As pastors and church leaders we often do the same thing when we refuse to acknowledge and confront questions, topics or issues that are important and/or controversial and often loom large over the congregation that everyone already knows about. These types of situations metaphorically described as “the elephant in the room” haunt many of us as leaders and our congregations silently, hovering over us, scaring away new vision, new ideas, fresh perspective, ingenuity, and new congregants alike. The “elephant in the room” can take all types of forms and shapes.

  • It can be something in a congregation’s history that lives on through communal memory that we refuse to address because we are skittish toward hard conversations and delude ourselves into thinking the past has no bearing on the present that keeps the congregation stuck in an abyss of nostalgia.

 

  • Perhaps it is a congregational loss that was never adequately mourned or grieved that keeps the congregational vision repressed and perhaps even depressed, tied to scarcity and wistfulness instead of resilient hope and imagination.

 

  • Maybe, it’s a cultural phenomenon that has no origin within the congregation but makes us insular and tone-deaf to community concerns affecting the congregation’s ability to be outward facing and missional.

 

Whatever the form or shape “the elephant in the room” takes, when we don’t acknowledge or address it, like Levi we allow our imaginations to run wild with fear and trepidation and we allow that fear to make decisions for us. We already know that fear is a bad decision maker. When Sarah and Abraham feared that God’s promise wouldn’t come to pass, fear made them take matters into their own hands and make some bad decisions.

  • Sarah concocted a short-sighted plan based to produce an heir that would lead to her dehumanizing and abusing Hagar her Egyptian slave girl.

 

  • Abraham went along with the plan even though he knew it was not in line with Gods promise and eventually lost relationship with his first-born son.

 

  • Hagar, their Egyptian slave girl’s agency was usurped making her a concubine who was later scapegoated and banished to the wilderness.

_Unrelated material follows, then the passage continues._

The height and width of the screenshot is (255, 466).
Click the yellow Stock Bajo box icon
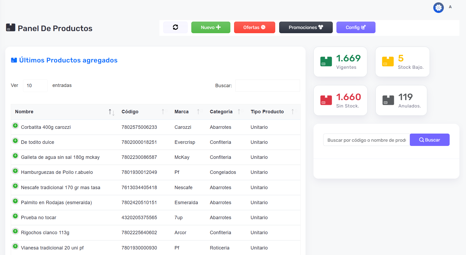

When we look at this narrative through the lens of “the elephant in the room” we can’t help but wonder what would’ve happened had Abraham and Sarah confronted their frustration with the delayed promise and the fear that God had forgotten them? How could their story have been different if they acknowledged their insecurity, vulnerability, and crisis of faith with one another and with God? While their story has been worked for God’s glory, perhaps acknowledging the “elephant in the room” would’ve alleviated the pain, dehumanization and relationship breeches that ensued. As leaders we cast vision, strategy, programs, and the church agenda based on God’s revelation, certain desired outcomes, community needs, and membership demands among many other factors. I encourage you to also consider “the elephant(s) in the room”. These “invisible” issues can sometimes affect our congregations more than the physical or easily identifiable issues we face as congregations. Refuse the temptation to simply, “not see” what is looming large in the hearts and minds of the congregation and the community.